EXERCISE>
Answer these from the passage on display art and Tintoretto:
(a) In paintings from which era does the passage say examples of such composition can be found?
(b) What did Tintoretto make as models of the figures in his paintings?
(c) In The Annunciation, what spills through a window above a door into a woman's house?

READING PASSAGE>
-------------------------
While you may think visual merchandising or display is simply the art of arranging shapes in a pleasing or exciting way, there is far more to it than that. And if you really examine the subject, you will find that there are some presentations that are really different.
As a professional display artist, some years ago I made it my job to find out what was it—I'll call it, a textural quality—about some displays that made them work so much better. If you want to see examples of such composition you will find many in paintings from the Renaissance era.
The Annunciation |
Some good examples can be found in the paintings of Tintoretto (a nick name), who was considered one of the last great Venetian painters of the Renaissance. Also known as Jacobo Robusti and Il Furioso (due to the speed of his robust production), his real name Jacobo Comin. Tintoretto evolved ingenious techniques for the production of his paintings. One such technique was he created wax models of the figures used in his paintings. He arranged them and in doing so, he seems to have developed a technique for composition which—once you know what it is—you can see throughout his work. For example, you will see it in one of his famous works from 1518, titled The Annunciation.
In this painting, a flock of cherubs spills through a window above a door into a woman's house. But if you examine the cascade of cherubs, you will see the sort of textural quality I am speaking about. It appears as a dense texture, richness or almost a pageant of shape that flows together; rhythmic but never repeating; somehow unified, flowing together like a school of fish but without every element pointing in the same direction. One distinct characteristic of that textural quality wherever you see it, is the particles seem to belong together yet, each individual item stands out on its own. That is important in visual merchandizing because you are trying to get each piece noticed.
All this sounds pretty ethereal, no doubt. And you will either know what I'm talking about or not, but if not, it is only because you have probably never examined this kind of thing before and you don't yet have an eye for it yet. But you will.
-------------------------
SOURCE EXCERPT>
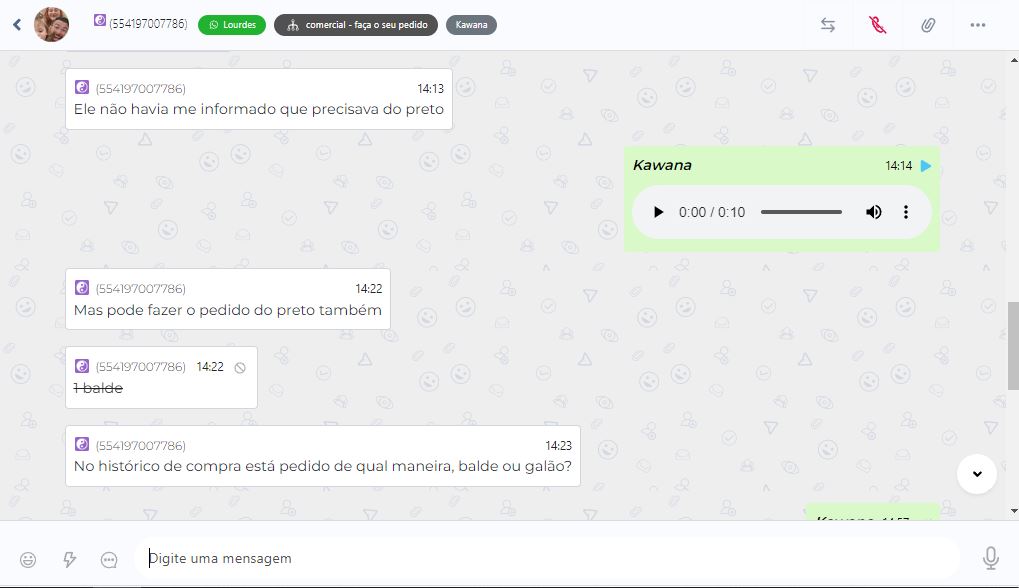
Task: Click the Kawana agent tag
Action: coord(471,25)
-------------------------
REPLY>
(a) The Renaissance era.
(b) Wax models.
(c) A flock of cherubs.